Sarah Bernhardt : portraits et représentations d’une vedette (1)
Née en 1844 à Paris, Sarah Bernhardt connaît une carrière exceptionnellement longue, commencée en 1862 et poursuivie jusqu’à la veille de sa mort en 1923. Au cours de cette période de soixante-et-un ans, elle crée soixante-dix rôles et joue cent vingt-cinq pièces dont quatorze contemporaines. Surnommée « La Divine » ou « L’Impératrice du théâtre » par ses contemporains, elle est la première comédienne à avoir fait des tournées triomphales sur les cinq continents. « Reine de l’attitude et princesse du geste » selon les mots d’Edmond Rostand, elle comprend très tôt que sa célébrité repose sur une habile mise en scène de ses apparitions publiques et cultive savamment son image, notamment à travers la photographie et l’affiche, dans un contexte marqué par le développement du vedettariat.

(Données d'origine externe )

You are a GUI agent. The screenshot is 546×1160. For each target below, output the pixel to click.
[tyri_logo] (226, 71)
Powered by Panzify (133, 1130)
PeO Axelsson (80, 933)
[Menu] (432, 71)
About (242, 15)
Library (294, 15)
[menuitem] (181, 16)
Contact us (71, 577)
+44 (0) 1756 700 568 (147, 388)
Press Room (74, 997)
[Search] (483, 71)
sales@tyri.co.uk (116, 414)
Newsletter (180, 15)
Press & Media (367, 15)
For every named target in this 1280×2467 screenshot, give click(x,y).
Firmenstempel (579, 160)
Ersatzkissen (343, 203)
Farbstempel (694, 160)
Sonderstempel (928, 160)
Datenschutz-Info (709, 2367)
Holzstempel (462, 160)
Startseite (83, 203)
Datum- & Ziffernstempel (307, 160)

Plus que tout autre personnalité du théâtre du XIXe siècle, Sarah Bernhardt aime poser devant les photographes, à la ville comme à la scène. Si les images que nous conservons d’elle proviennent de multiples ateliers photographiques, elle manifeste incontestablement une prédilection pour l’atelier Nadar, qui prend d’elle plusieurs centaines de clichés. Ainsi en 1864, Félix Nadar (1820-1910) fait de la comédienne, âgée de vingt ans à peine, une série de portraits remarquables, à la fois mystérieux et mélancoliques, au sujet desquels l’écrivain Jean-Louis Vaudoyer écrit plus tard :
« Voici les portraits de Nadar. On ne veut plus regarder qu’elle, ému d’une admiration qui, par les yeux, va toucher le cœur et le fait battre presque amoureusement. » (cité par Pierre Spivakoff dans Sarah Bernhardt vue par les Nadar, Herscher, 1982)

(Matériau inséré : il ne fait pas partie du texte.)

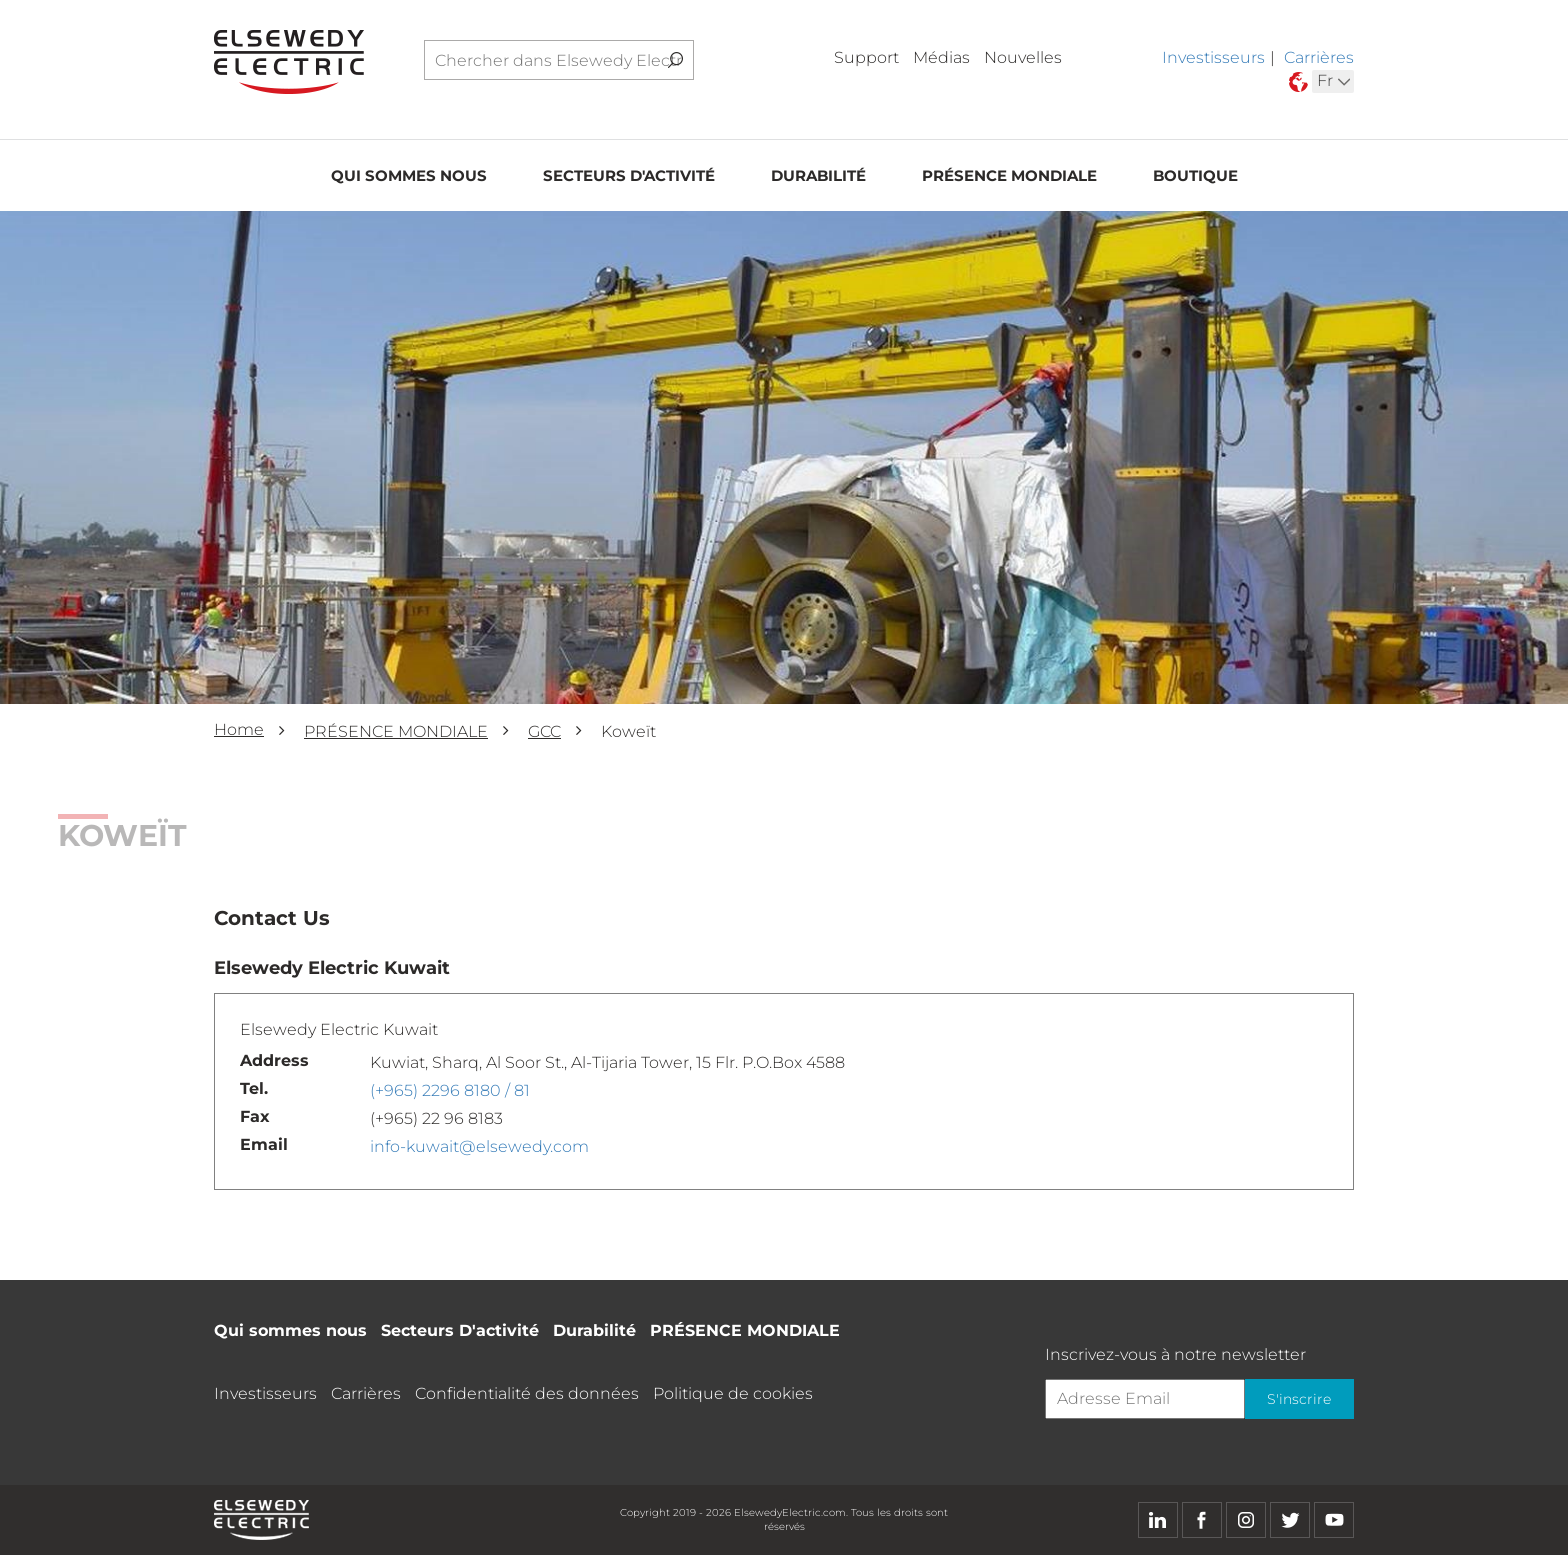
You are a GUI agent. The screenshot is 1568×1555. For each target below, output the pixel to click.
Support (866, 57)
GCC (544, 731)
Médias (941, 57)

Sortie du Conservatoire d’Art dramatique de Paris en 1862, Sarah Bernhardt est entrée à la Comédie-Française la même année, mais l’a quittée presque aussitôt à la suite d'un différend avec une sociétaire, Mademoiselle Nathalie. Si elle joue des petits rôles au théâtre du Gymnase en 1863, elle n’est pas encore connue du grand public lorsque Nadar exécute d’elle ces portraits au décor minimaliste. Accoudée à une colonne, la jeune femme apparaît les épaules nues, avec pour seul bijou un camée à l’oreille, drapée dans un ample burnous, en tissu blanc dans la première photographie, en velours cassis dans la seconde, qui rappelle le goût de l’époque pour l’Orient.
Bien qu’il n’ait ouvert son atelier parisien que neuf ans plus tôt, Félix Nadar, qui est écrivain avant d’être photographe, l’a déjà presque entièrement délaissé en 1864. Entre 1855 et 1860, il a photographié de nombreuses personnalités du monde des arts et de la littérature, comme Delacroix, Berlioz et Théophile Gautier, mais a fini par se lasser de son travail de portraitiste. Il ne retrouve sa passion photographique que très ponctuellement, inspiré notamment par une Sarah Bernhardt débutante. Dans les clichés qu’il prend de la jeune comédienne, on reconnaît les qualités évoquées par le photographe et journaliste Henri Tournier dans l’hommage qu’il rend à Nadar en 1859, parmi lesquelles « l’habileté de la pose », « une disposition savante et raisonnée de la lumière », « une recherche délicate de l’harmonie et des tons légèrement estompés ». (« L’art du portrait » in Sylvie Aubenas, Anne Lacoste (dir.), Les Nadar, une légende photographique, exposition virtuelle accompagnant l’exposition éponyme organisée par la Bibliothèque nationale de France, 16 octobre 2018-3 février 2019)
Tout en simplicité, les portraits de Félix Nadar contrastent avec ceux que son fils, Paul Nadar (1856-1939), exécute de l’actrice à partir des années 1880, alors qu’elle est au faîte de sa gloire et pose des heures durant en costume, s’attachant à reconstituer ses rôles. Même s’il n’a pas le génie de son père, Paul a un réel talent de photographe et prend de plus en plus part aux activités de l’atelier à partir de la fin des années 1870, avant d’en devenir définitivement propriétaire en 1895. Passionné par le théâtre et l’art lyrique, il se spécialise dans les portraits d’acteurs et de chanteurs et travaille pour l’Opéra de Paris, dont il est le photographe officiel de 1898 jusqu’à la Première guerre mondiale.